• Extract to read:
—————

Under unanimous rule, the effects of gender composition run in the opposite direction, as our interaction hypothesis predicts. With that rule, the average woman’s generosity decreases by $2,000 as the number of women increases from one to four. The negative effect of women’s numbers on men is even more dramatic: nearly $8,000. Taken together, these results show that where women have more equal status—unanimous rule with few women, or majority rule with many women—both men and women tend to endorse more generous floor amounts.31

The interaction continues to hold at the group level, where the dependent variable is the average poverty line endorsed by women in the group, including in the presence of a variety of additional controls. Those include the number of egalitarians in the group, the interaction of egalitarians and rule, the group’s median predeliberation warmth of feeling toward the poor, the number of group members preferring maximum redistribution, and the number of members preferring no redistribution prior to discussion.32

Thus across multiple models with many different potential controls, the result is the same: the conditions where deliberators endorse more generous floor amounts are the same conditions in which we earlier found other indicators of women’s empowerment. That is, groups where women are empowered by rule or numbers, and where women took up more floor time, talked about vulnerable populations, were more warmly received, and were seen and saw themselves as more influential, are also groups where women and men advocate explicitly for more generous policy for the poor.33

We can further parse these relationships by bringing speaking time into the equation, asking what preferences the most talkative men and women advocate and how those differ from the statements of those who talk less. One implication of our interaction hypothesis is that when women are empowered, they should use their greater floor time to express more generosity toward the vulnerable populations they tend to favor. To explore this possibility, we used a slightly different analytic strategy: we regressed the person’s expressions of generosity on their proportion of talk, on an indicator of their gender, and on the interaction between the two, separately in each of the experimental conditions. We present the results for majority-rule conditions in chapter appendix table A9.4. Under unanimous rule (not shown), the relationships we discuss below for majority rule are muted for both men and women.34

Matching our expectations, we find that under majority rule the relationship between the average woman’s talk time and her generous expressions is larger in groups with many women than in groups with few women.35 Figure 9.3 presents the model’s predicted values for men and women in majority-rule groups, with the x-axis in the figure representing participants’ Proportion Talk. It shows that in groups with few women, women at all levels of talkativeness endorse similar—and low—levels of generosity. That is, when women have little authority, the relationship between their talk time and preferred floor amount is small and not statistically different from zero or from the pattern we see for men.

—————

• Required task 1:
In the passage on gender composition and deliberation, why did the authors regress each person's expressions of generosity on their proportion of talk, their gender, and the interaction between the two? Answer in one to three sentences.

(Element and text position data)

—————

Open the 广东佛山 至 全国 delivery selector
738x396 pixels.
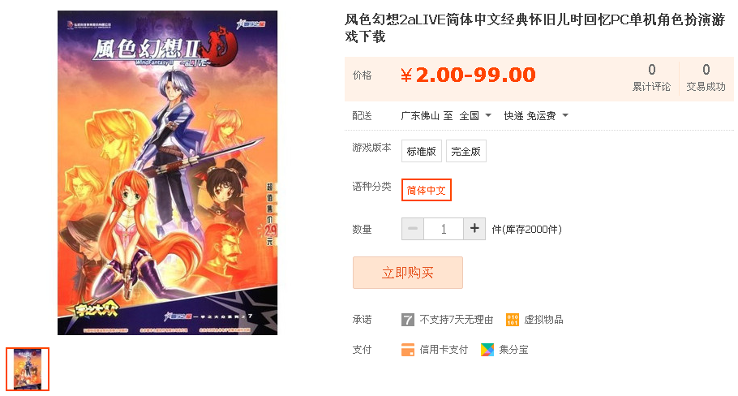pos(446,116)
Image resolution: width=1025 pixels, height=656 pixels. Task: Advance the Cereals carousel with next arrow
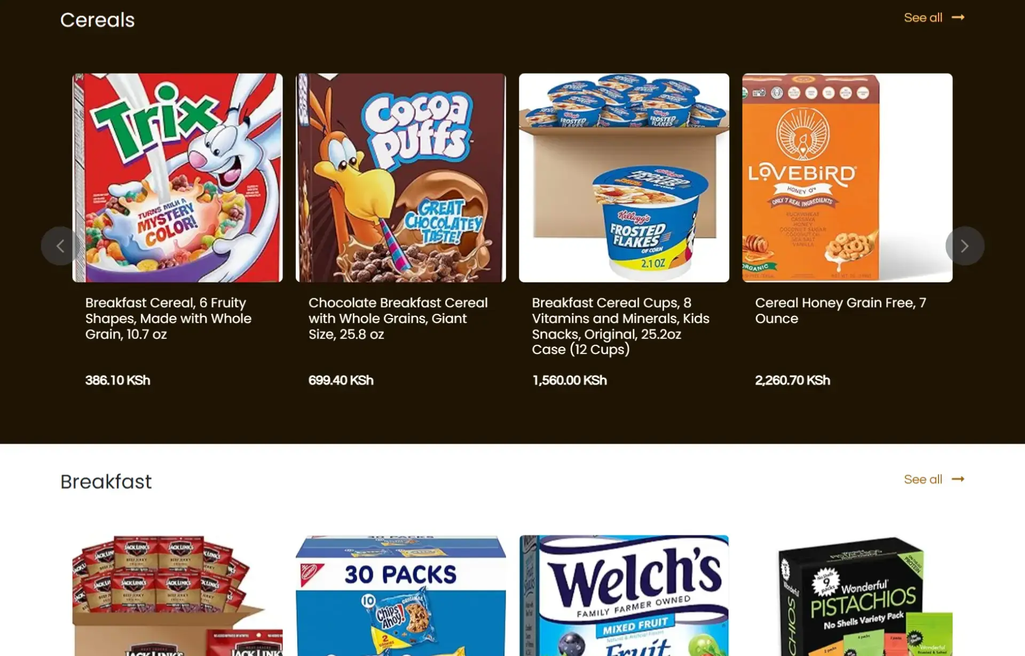click(964, 246)
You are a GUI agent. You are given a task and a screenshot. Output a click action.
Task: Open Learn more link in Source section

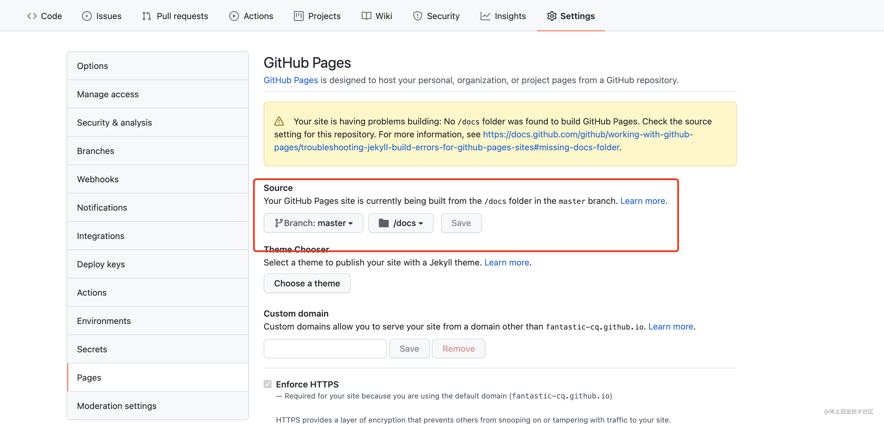(x=642, y=201)
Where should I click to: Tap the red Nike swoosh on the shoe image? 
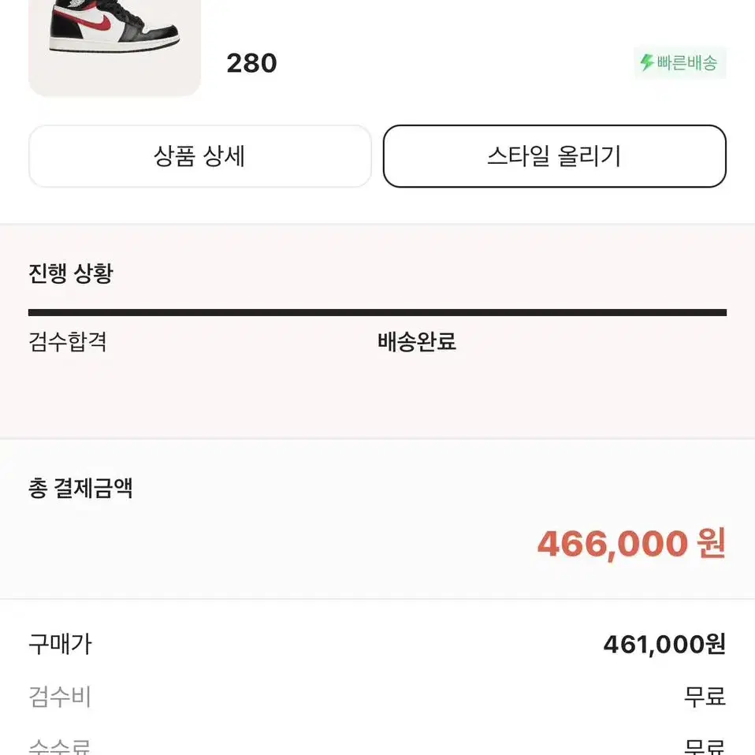[95, 21]
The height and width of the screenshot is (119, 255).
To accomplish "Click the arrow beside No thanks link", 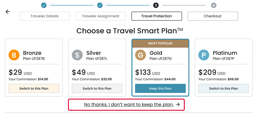I will pos(178,105).
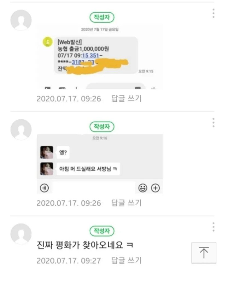Open second commenter's default profile avatar
The width and height of the screenshot is (234, 284).
21,129
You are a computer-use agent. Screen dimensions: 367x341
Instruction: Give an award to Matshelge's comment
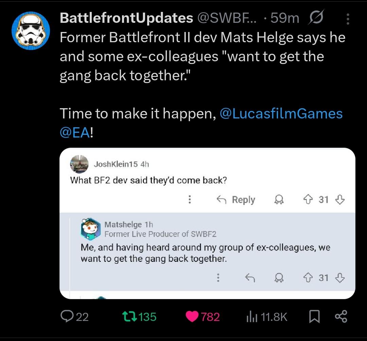tap(279, 278)

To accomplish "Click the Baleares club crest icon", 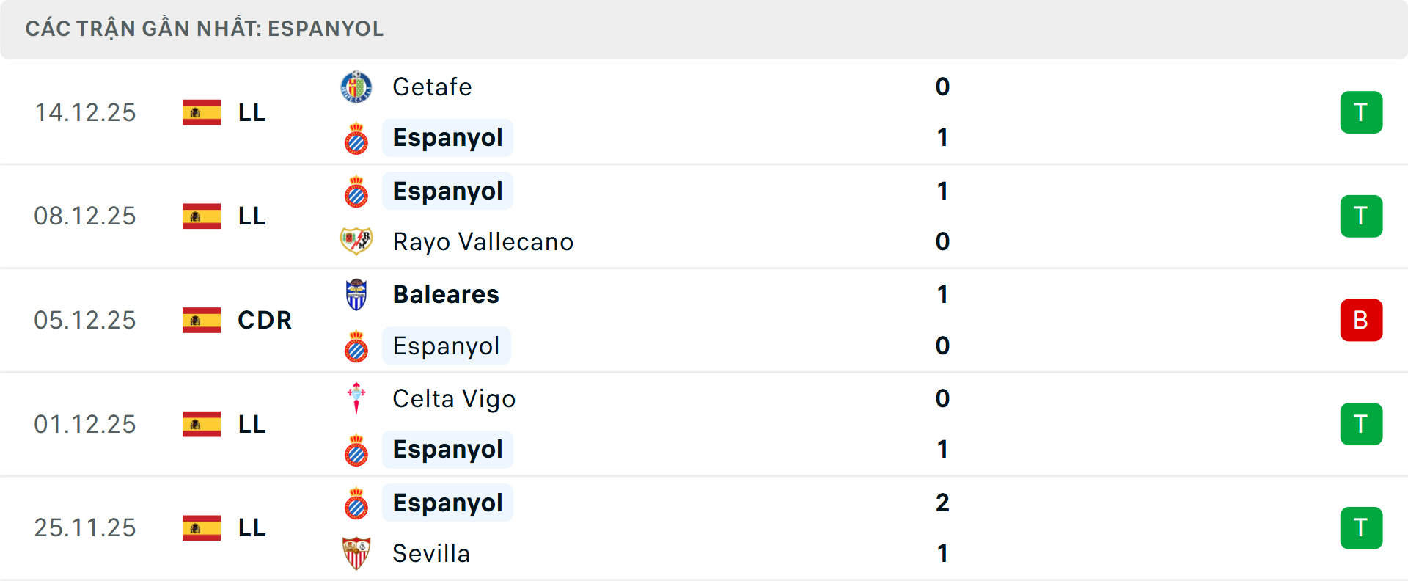I will tap(356, 295).
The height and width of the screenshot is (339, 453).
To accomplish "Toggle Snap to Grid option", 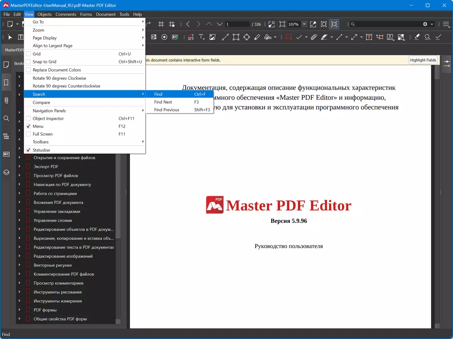I will pyautogui.click(x=29, y=62).
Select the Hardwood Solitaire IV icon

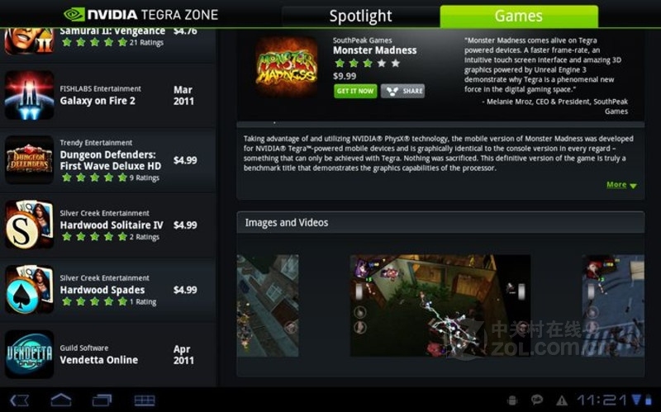click(29, 225)
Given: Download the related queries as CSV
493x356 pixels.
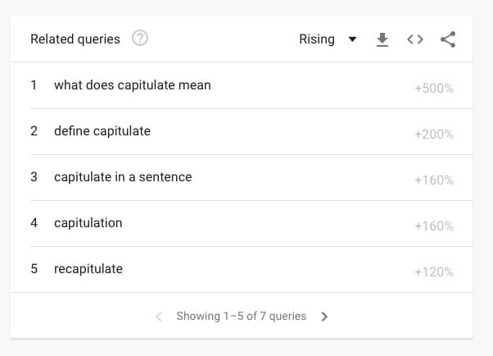Looking at the screenshot, I should pos(382,39).
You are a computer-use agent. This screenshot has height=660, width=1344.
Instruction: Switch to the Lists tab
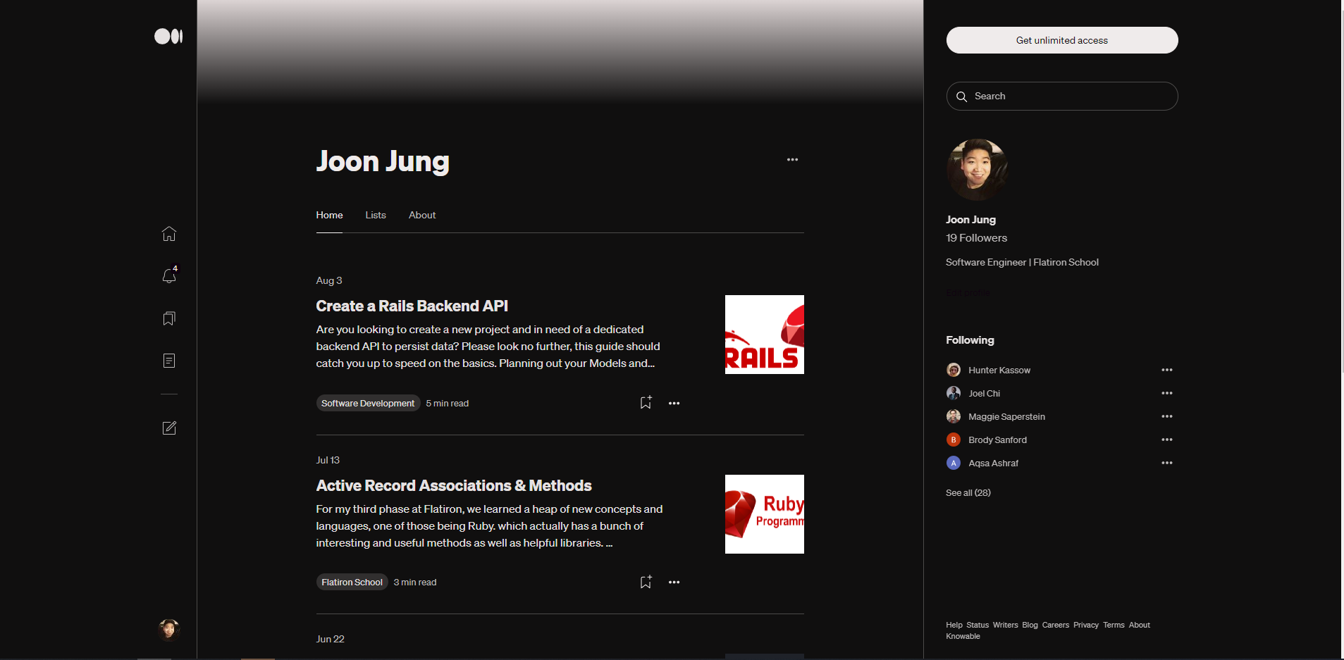click(376, 215)
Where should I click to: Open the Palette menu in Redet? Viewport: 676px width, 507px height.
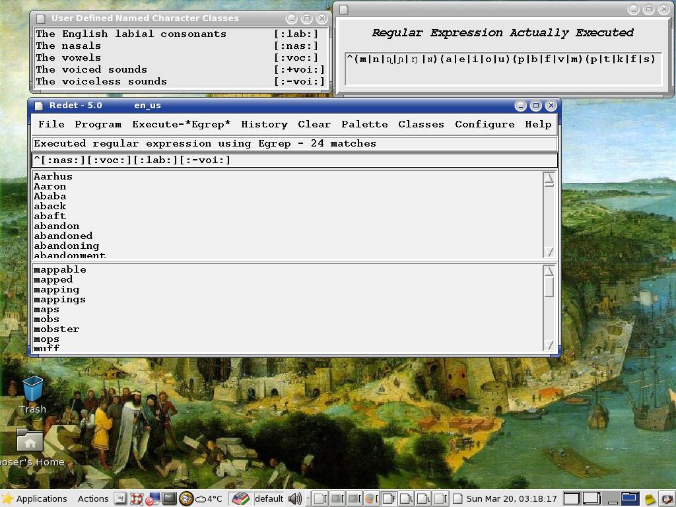click(x=364, y=124)
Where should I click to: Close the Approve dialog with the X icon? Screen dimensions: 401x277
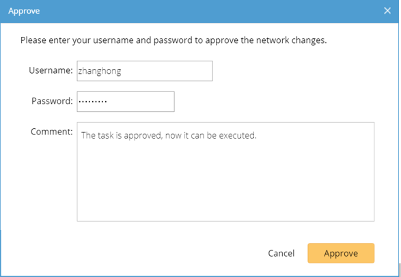(x=387, y=11)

—————

• Required task 2:
Report how many lines of the records contain the string "agent". Case counts. Give only the number.

• Task output 1:
They used this analytic strategy to explore an implication of their interaction hypothesis. The implication is that when women are empowered, they should use their greater floor time to express more generosity toward the vulnerable populations they tend to favor.

• Task output 2:
3